I have another friend who is a young widow; now a single mother. I don’t think she really has any idea how much she amazes me. Her entire life was turned upside down and she rose to the challenge, went to work, went to school, and changes the lives of others every single day.
Recently, someone asked me if love was enough…and is it love if we think we’d be ok if anything happened to them.
I thought about this a lot since then. Did I give the wrong answer? My grandparents died exactly one year to the day apart. They spent their whole lives together; my grandfather went first, and she joined him a year later.
I replied I know I’d be able to make it thru. And honestly, I’d rather it be me left behind first, because I know I am strong and have my kids and friends and loved ones to get me thru. It’s not that I don’t love him deeply, I do. It’s just that I’m the type that works my way thru things. He’s been a part of helping me to become that strong.
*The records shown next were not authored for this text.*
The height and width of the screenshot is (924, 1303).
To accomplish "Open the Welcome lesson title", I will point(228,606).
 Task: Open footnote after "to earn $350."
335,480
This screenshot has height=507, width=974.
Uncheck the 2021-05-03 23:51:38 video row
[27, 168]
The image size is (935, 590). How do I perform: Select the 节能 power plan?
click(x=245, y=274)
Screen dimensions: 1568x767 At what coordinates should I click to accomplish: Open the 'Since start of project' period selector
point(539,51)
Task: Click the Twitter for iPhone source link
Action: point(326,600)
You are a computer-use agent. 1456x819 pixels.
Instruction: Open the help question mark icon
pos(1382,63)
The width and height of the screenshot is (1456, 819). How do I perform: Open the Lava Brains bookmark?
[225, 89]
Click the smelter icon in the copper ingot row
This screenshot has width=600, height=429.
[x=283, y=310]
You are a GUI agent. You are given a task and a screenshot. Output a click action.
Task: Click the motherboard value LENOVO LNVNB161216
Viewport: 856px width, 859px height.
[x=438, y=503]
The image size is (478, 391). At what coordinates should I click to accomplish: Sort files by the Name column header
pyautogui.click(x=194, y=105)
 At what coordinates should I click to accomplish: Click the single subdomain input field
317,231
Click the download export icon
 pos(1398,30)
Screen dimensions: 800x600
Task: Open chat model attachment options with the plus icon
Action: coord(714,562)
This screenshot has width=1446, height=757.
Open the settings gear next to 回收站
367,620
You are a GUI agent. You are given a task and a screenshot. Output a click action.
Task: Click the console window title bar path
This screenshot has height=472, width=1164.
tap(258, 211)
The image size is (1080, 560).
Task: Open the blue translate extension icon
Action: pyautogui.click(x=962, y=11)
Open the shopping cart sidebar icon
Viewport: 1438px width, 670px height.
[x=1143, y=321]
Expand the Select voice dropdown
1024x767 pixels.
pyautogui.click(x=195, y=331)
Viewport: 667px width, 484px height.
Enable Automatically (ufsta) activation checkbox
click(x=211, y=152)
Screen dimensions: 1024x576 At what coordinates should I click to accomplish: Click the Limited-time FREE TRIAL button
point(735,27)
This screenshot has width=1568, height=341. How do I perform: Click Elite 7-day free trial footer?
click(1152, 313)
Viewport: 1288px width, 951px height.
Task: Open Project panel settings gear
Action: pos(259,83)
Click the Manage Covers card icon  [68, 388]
When things are tough, I re-establish.
I worry about my honey though. I’m not so sure he’d be ok. Not that he’s not strong, he is. But I sooooo don’t want him to suffer that type of loss.
Valentine’s Day is coming up. I think about those who have lost their loved ones. And they remind me,
“Cherish the moments with the ones you love, because you don’t know if it will be your last.”
Recently, someone was talking about their loss, and how it was coming up to five years. She said to me, “I spent so much time regretting what I didn’t do and what I should have done. And it’s taken me five years to get thru the pain. So, Hope, if you see this, pray for pain.”
I was like…huh?
And she continued, “Pray for pain. Because sometimes, it takes pain for us to see what we’ve lost. And I’d rather have pain now, then when it’s too late to make any changes. Embrace the pain and learn from it. Then you realize what you lost and how to move forward.”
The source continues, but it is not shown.